A note on the policy iteration algorithm for discounted Markov decision processes for a class of semicontinuous models

TL;DR

This paper introduces a modified policy iteration algorithm for semicontinuous Markov decision processes, addressing measurability issues by incorporating a smoothing step, and proves its convergence under certain conditions.

Contribution

It proposes a new policy iteration method with smoothing for semicontinuous models, ensuring convergence and optimality properties.

Findings

The modified PI algorithm converges linearly to the optimal value function.

A smoothing step resolves measurability issues in semicontinuous models.

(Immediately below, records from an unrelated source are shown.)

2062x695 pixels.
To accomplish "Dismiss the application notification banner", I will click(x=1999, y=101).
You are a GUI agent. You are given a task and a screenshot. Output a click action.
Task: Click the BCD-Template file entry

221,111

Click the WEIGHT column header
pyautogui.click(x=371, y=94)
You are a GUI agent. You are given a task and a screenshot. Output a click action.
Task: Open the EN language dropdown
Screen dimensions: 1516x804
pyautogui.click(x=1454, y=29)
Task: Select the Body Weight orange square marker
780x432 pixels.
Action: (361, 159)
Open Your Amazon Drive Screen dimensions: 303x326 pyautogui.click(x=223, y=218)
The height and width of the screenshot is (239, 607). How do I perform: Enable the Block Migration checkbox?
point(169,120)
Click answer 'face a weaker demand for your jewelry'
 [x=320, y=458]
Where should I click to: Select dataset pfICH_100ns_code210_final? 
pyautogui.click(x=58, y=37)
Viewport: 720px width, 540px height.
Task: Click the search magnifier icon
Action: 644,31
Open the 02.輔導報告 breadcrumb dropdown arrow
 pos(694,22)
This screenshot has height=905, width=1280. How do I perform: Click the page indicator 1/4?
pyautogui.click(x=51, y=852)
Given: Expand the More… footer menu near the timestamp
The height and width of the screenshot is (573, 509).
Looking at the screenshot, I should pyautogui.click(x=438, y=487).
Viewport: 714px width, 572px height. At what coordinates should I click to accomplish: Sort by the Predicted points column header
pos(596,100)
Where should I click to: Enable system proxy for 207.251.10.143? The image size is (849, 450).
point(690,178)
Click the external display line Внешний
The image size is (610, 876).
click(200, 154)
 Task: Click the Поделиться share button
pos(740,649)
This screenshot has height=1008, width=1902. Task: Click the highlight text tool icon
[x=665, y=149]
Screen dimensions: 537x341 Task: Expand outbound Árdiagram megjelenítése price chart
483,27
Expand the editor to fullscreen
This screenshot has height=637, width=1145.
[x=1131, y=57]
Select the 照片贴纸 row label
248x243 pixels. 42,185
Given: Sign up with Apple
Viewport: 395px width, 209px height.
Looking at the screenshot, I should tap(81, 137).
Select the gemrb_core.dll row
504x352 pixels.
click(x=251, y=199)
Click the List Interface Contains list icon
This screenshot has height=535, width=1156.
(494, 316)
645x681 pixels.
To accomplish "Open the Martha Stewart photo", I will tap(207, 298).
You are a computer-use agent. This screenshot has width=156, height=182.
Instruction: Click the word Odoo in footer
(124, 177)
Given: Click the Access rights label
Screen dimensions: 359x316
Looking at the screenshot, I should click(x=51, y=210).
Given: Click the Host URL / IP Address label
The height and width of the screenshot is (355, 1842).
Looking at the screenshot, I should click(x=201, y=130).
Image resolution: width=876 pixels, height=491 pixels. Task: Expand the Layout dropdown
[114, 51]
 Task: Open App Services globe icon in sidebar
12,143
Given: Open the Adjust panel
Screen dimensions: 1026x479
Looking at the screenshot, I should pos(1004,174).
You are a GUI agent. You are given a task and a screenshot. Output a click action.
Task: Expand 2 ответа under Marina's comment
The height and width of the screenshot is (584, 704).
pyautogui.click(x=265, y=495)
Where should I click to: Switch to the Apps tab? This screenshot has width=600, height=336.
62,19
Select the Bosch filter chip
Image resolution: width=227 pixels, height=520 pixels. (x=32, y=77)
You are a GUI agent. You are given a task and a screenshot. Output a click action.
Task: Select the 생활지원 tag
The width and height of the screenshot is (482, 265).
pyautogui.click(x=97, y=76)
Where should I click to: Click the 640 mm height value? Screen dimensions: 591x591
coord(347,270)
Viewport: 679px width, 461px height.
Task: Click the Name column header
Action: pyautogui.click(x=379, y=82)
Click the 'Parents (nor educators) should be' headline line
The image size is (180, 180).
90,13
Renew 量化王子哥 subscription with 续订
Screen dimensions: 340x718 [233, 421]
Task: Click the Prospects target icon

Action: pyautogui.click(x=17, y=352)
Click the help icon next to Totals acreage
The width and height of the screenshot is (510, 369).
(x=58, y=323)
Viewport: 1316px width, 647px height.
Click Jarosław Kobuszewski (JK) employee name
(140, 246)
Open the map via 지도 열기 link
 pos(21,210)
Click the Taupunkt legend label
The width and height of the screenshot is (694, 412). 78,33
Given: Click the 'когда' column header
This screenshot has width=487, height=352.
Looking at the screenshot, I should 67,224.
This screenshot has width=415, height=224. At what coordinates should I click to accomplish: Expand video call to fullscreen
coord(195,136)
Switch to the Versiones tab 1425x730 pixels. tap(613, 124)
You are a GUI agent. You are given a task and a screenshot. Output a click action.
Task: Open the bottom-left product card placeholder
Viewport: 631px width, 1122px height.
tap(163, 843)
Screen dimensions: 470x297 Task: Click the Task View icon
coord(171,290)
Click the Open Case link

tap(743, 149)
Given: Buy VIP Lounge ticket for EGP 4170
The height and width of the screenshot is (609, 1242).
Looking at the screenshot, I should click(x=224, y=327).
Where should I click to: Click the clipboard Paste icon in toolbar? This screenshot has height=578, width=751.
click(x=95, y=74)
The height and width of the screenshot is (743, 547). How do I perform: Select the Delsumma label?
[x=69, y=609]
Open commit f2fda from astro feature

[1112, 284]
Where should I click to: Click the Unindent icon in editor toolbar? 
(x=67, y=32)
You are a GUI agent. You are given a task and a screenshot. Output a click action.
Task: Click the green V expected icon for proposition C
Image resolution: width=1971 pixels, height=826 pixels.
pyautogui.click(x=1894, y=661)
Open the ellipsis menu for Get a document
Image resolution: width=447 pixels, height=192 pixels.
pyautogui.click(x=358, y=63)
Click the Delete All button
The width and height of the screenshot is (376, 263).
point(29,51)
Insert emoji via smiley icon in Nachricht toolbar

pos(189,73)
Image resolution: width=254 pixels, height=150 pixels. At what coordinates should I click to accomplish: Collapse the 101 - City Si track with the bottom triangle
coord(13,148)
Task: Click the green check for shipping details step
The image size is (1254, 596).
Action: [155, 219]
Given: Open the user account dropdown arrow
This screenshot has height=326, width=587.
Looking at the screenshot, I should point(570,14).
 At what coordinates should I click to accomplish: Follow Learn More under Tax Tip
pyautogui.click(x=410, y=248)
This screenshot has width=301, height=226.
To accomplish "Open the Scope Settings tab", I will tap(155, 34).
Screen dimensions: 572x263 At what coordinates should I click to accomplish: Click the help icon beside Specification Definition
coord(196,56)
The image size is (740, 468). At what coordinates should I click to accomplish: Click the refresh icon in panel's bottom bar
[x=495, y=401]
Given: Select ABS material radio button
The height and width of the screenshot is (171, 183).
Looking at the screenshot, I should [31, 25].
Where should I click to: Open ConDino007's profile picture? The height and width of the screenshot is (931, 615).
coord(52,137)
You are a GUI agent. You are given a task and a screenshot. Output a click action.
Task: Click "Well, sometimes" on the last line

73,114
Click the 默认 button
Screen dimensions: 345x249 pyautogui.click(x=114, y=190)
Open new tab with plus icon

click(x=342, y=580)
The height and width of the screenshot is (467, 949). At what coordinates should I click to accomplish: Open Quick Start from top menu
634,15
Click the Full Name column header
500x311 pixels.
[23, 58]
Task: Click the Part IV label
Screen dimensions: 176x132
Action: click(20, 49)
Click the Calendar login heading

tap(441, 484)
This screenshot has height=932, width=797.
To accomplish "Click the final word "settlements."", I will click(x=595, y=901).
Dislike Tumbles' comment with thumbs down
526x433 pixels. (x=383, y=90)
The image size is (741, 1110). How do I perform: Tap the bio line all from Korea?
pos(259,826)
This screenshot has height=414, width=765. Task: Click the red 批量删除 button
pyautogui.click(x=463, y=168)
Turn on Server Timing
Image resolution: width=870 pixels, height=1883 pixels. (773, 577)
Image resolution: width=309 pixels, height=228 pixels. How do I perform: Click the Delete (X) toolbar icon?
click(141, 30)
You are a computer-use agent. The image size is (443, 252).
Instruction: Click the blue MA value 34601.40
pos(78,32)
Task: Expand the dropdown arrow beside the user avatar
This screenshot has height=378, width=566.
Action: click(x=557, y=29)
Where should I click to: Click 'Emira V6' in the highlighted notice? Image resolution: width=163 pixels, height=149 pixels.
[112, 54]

Existence of an improvement policy with continuous cost function is established.

Abstract

The standard version of the policy iteration (PI) algorithm fails for semicontinuous models, that is, for models with lower semicontinuous one-step costs and weakly continuous transition law. This is due to the lack of continuity properties of the discounted cost for stationary policies, thus appearing a measurability problem in the improvement step. The present work proposes an alternative version of PI algorithm which performs an smoothing step to avoid the measurability problem. Assuming that the model satisfies a Lyapunov growth conditions and also some standard continuity-compactness properties, it is shown the linear convergence of the policy iteration functions to the optimal value function. Strengthening the continuity conditions, in a second result, it is shown that among the improvement policies there is one with the best possible improvement and whose cost function is continuous.